Aim of the task: If a line of the records holds the word "size", copy it out.

Extracted information:
----

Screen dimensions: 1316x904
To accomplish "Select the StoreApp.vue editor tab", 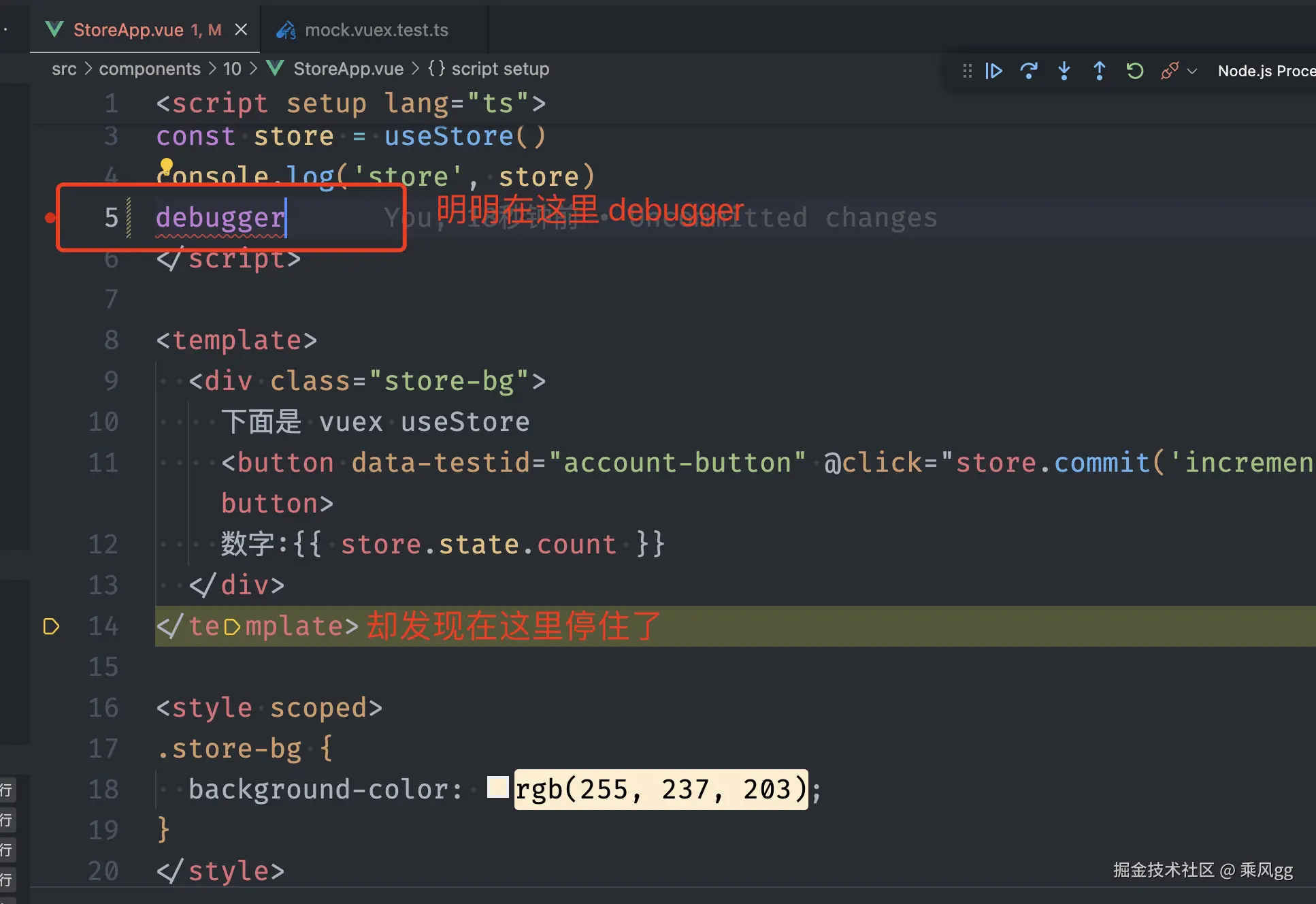I will click(128, 30).
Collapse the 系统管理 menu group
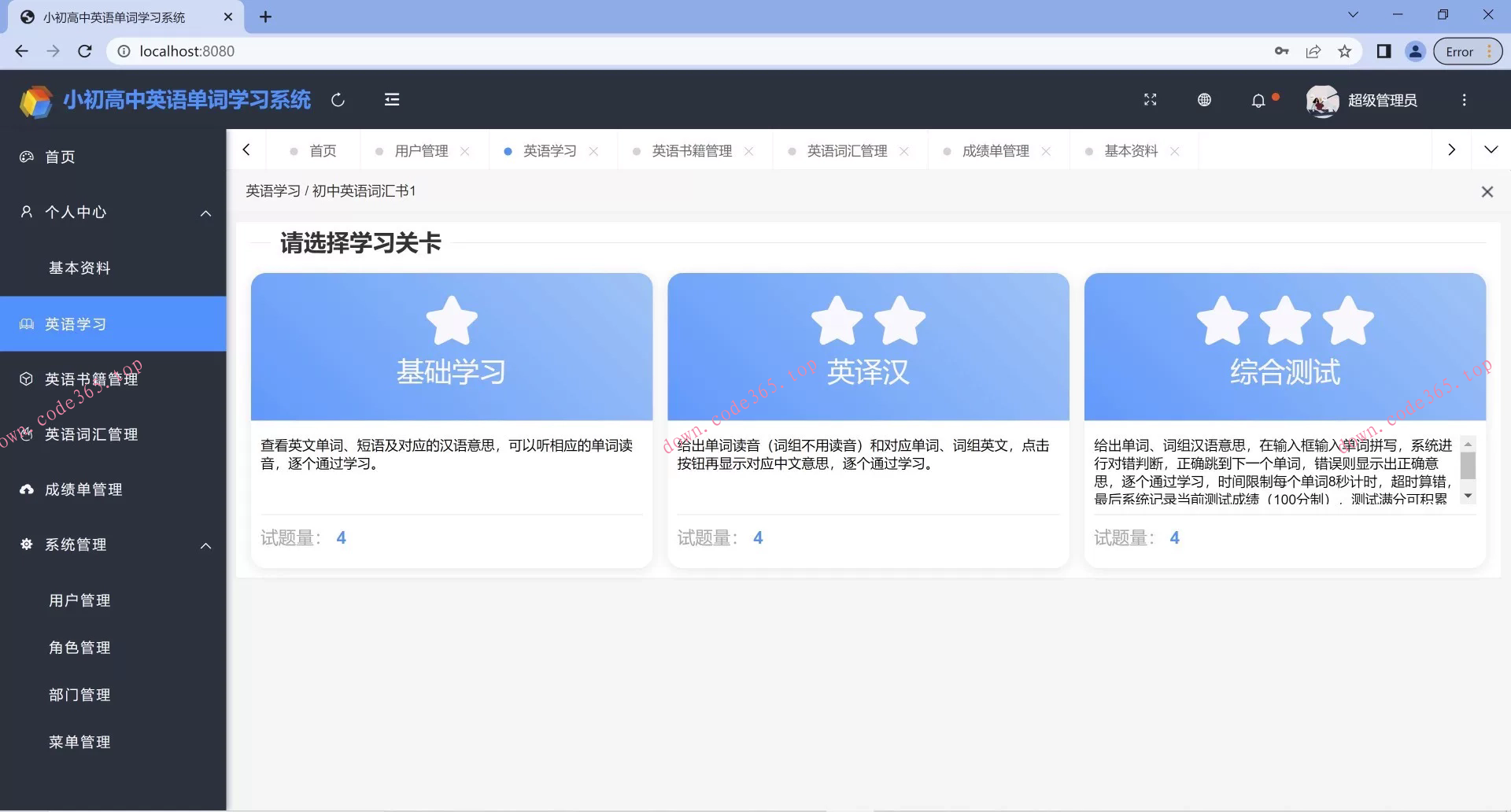Image resolution: width=1511 pixels, height=812 pixels. (x=205, y=544)
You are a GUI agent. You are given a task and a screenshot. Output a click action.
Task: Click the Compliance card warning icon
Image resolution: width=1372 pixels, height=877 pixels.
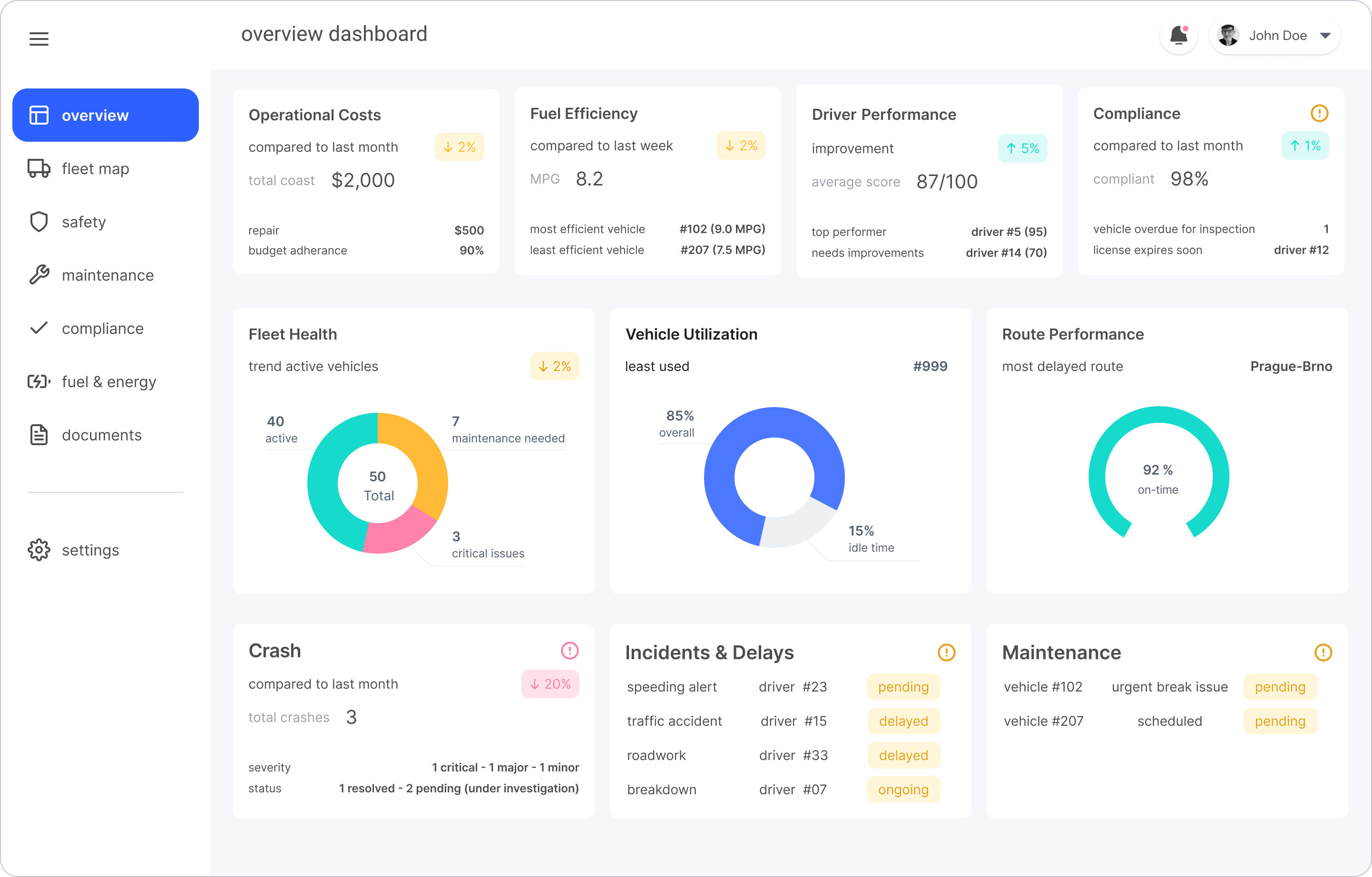click(x=1319, y=113)
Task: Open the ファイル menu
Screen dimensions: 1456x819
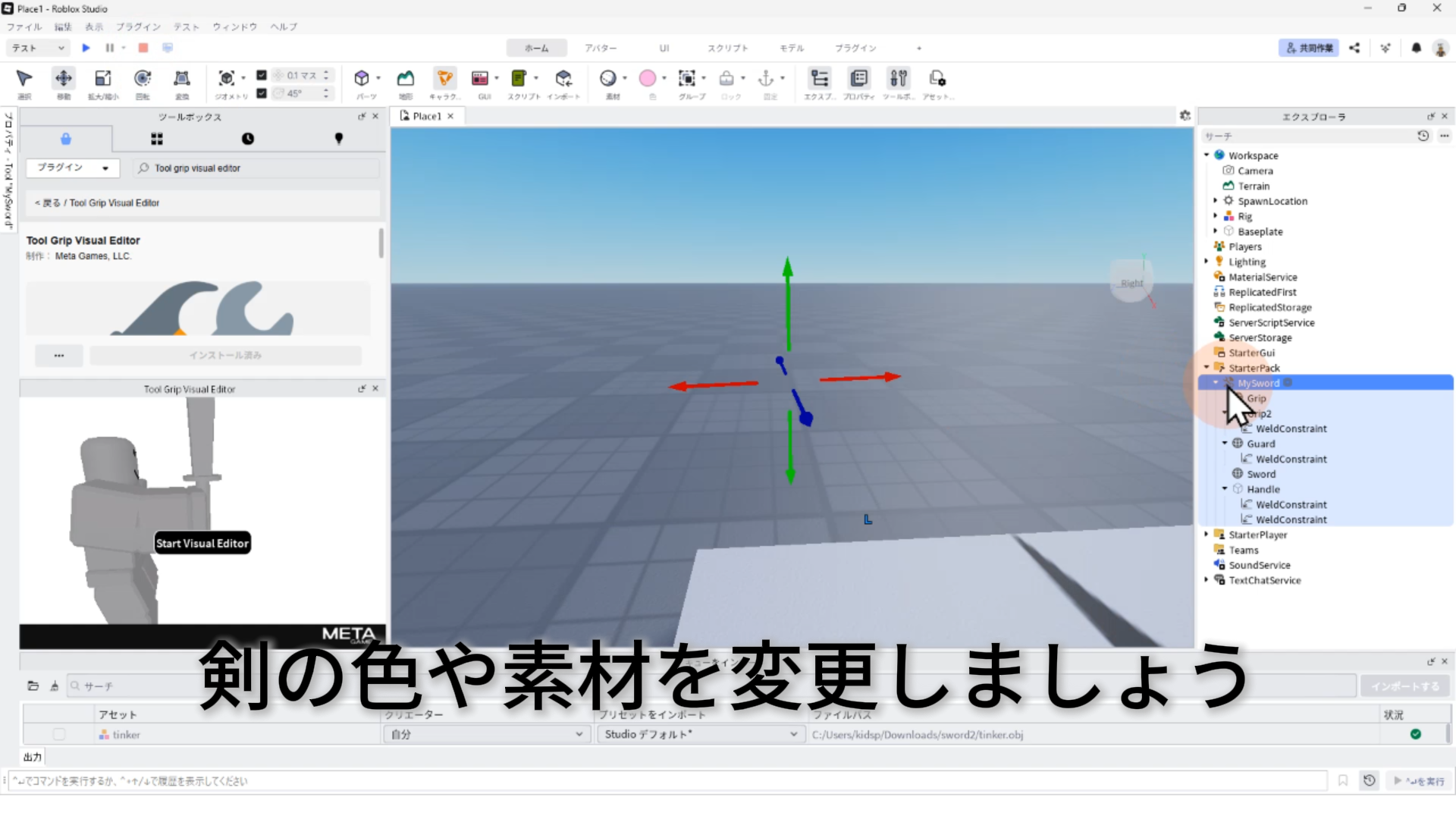Action: [24, 27]
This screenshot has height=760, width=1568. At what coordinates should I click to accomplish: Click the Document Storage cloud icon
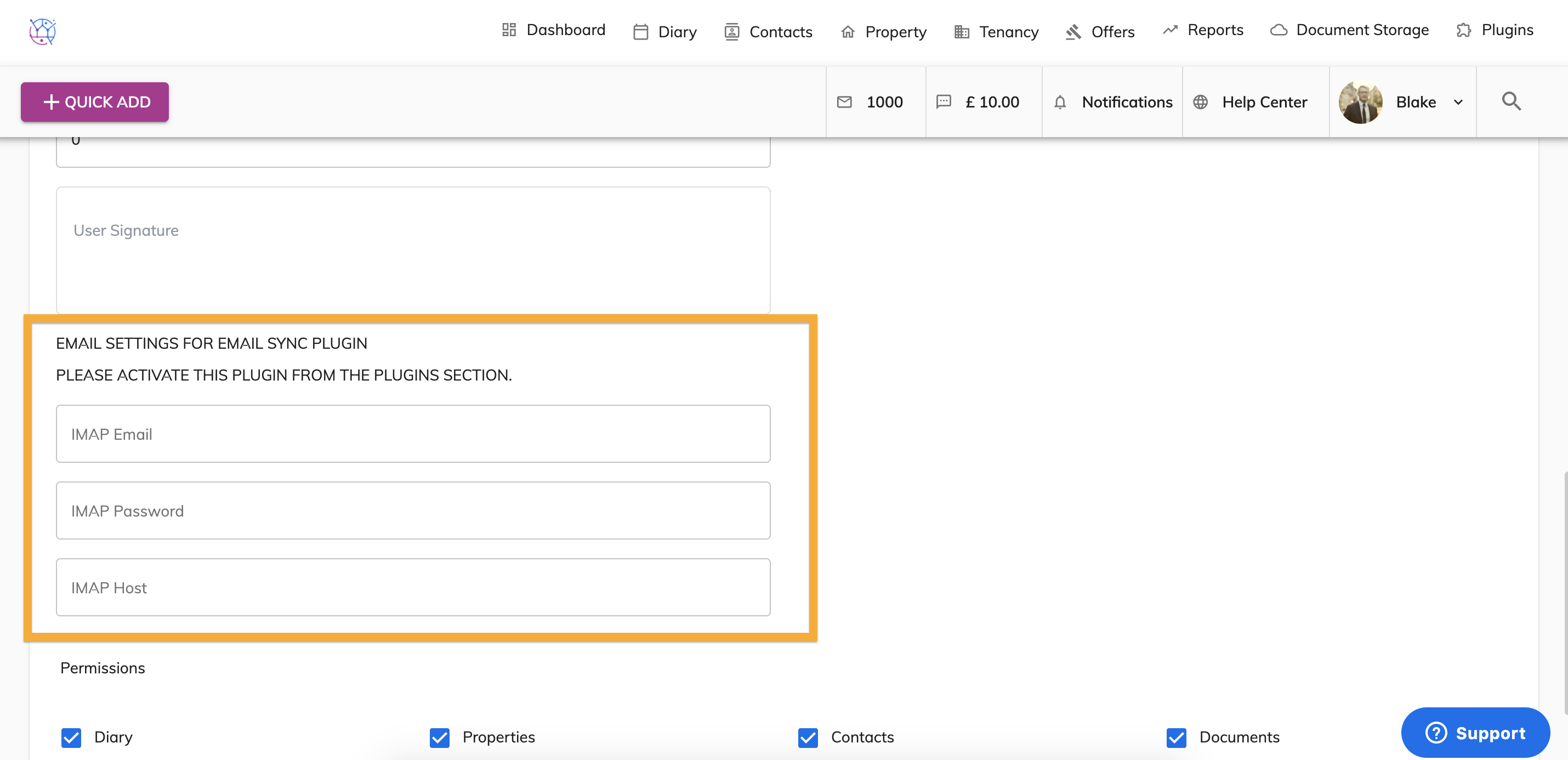click(1279, 31)

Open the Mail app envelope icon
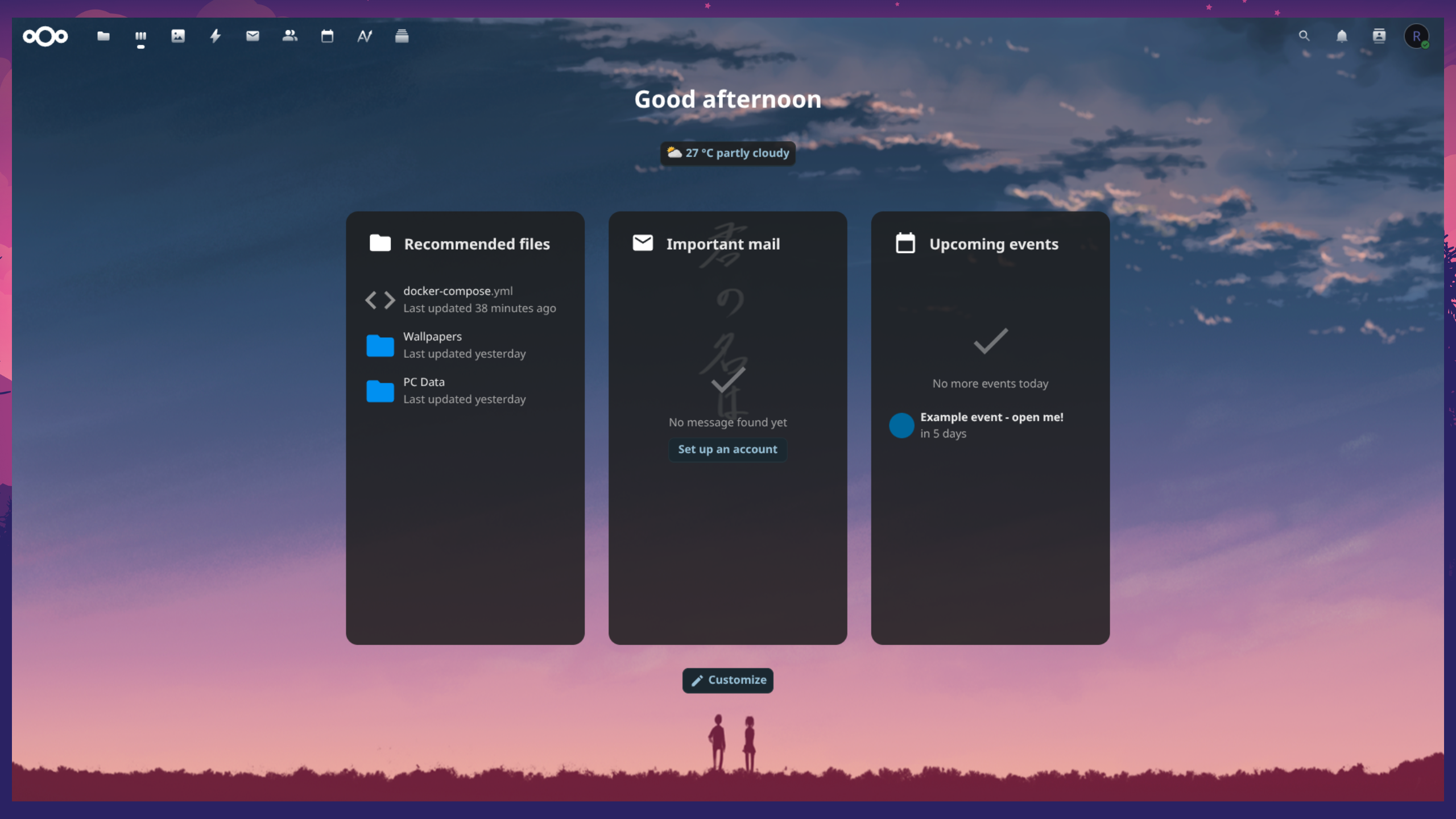pyautogui.click(x=253, y=36)
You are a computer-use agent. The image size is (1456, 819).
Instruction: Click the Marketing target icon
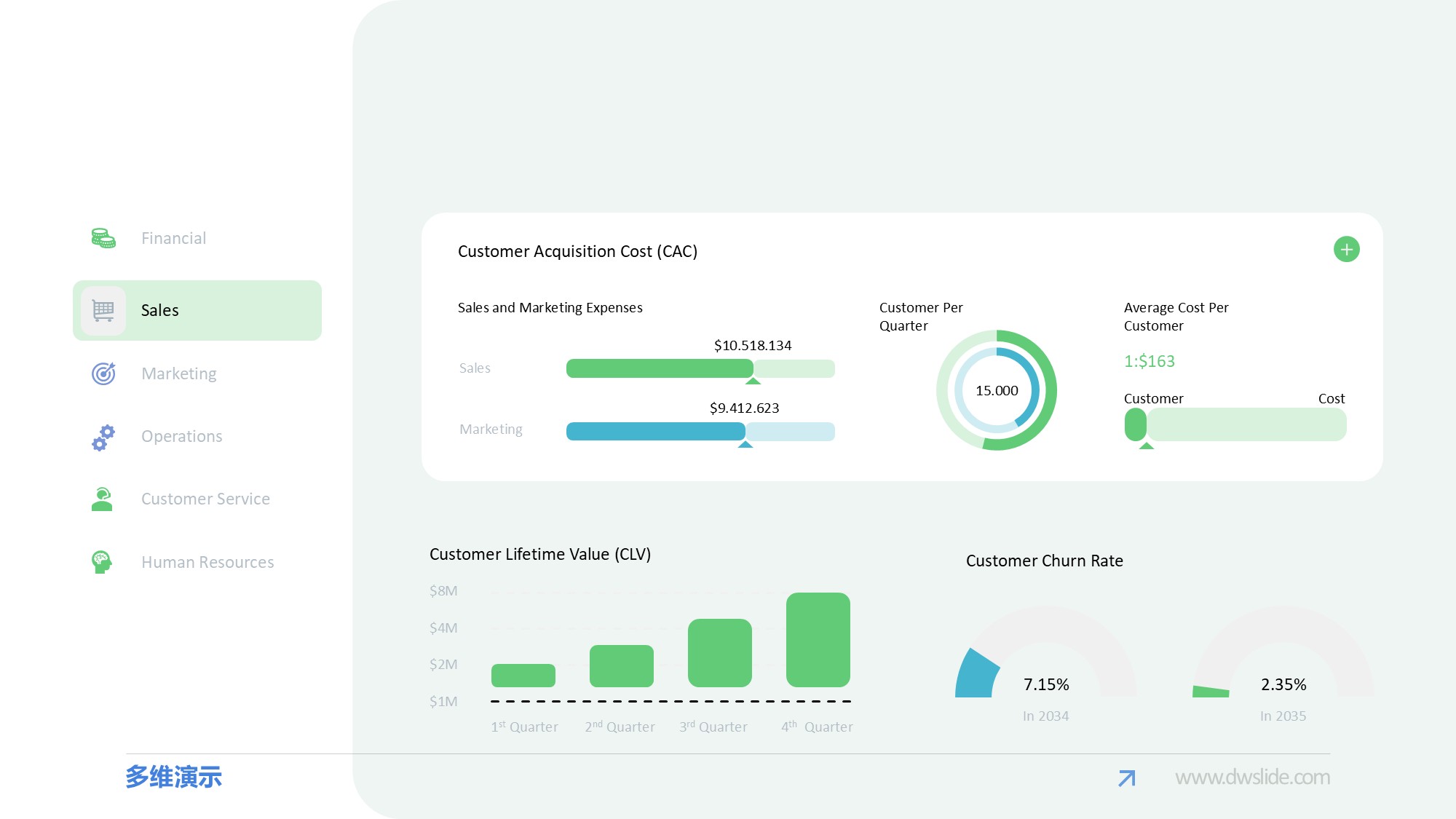pos(103,373)
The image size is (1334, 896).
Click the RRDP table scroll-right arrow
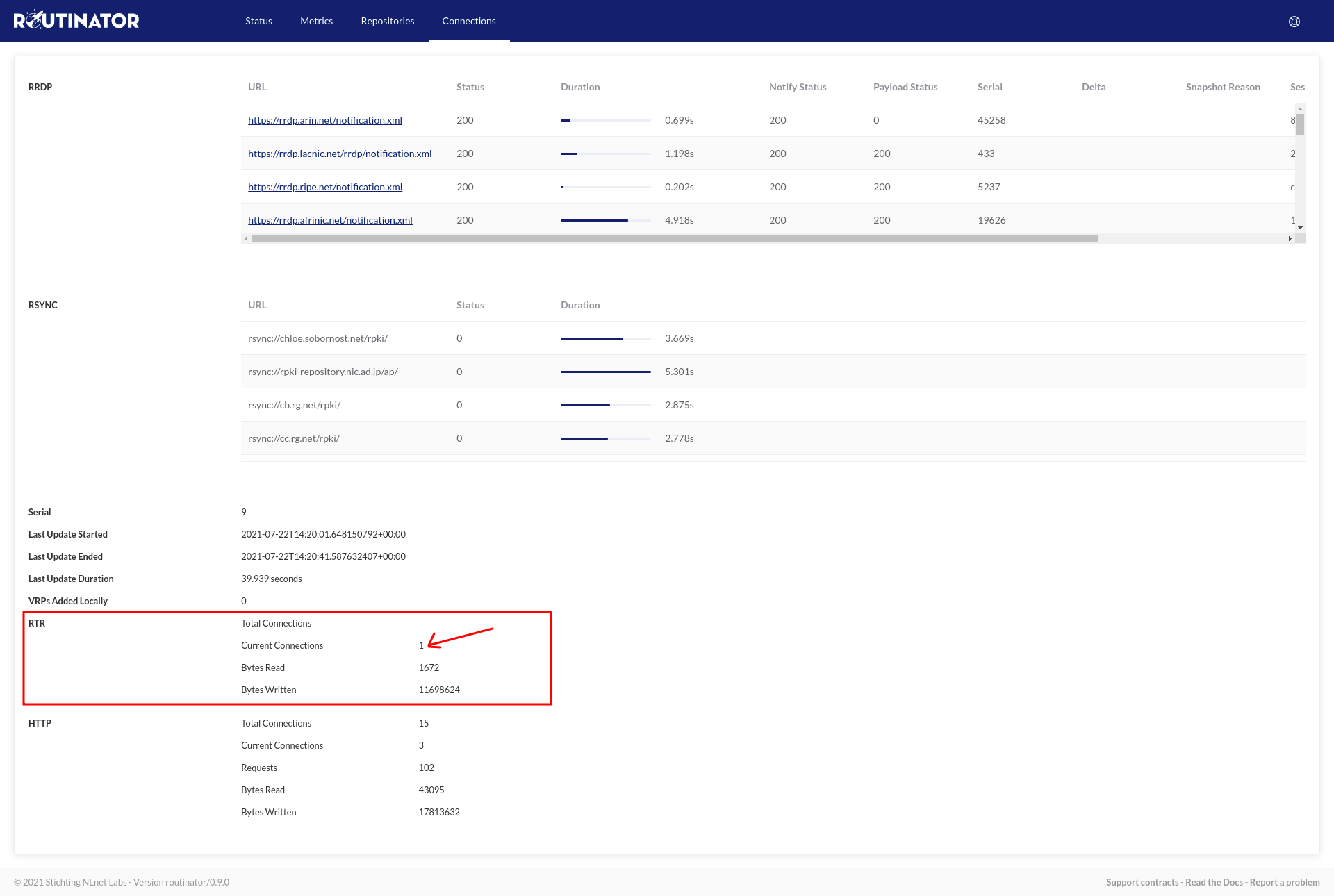[x=1290, y=238]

----

Answer below:
You are a computer-use agent. The image size is (1456, 819).
The image size is (1334, 896).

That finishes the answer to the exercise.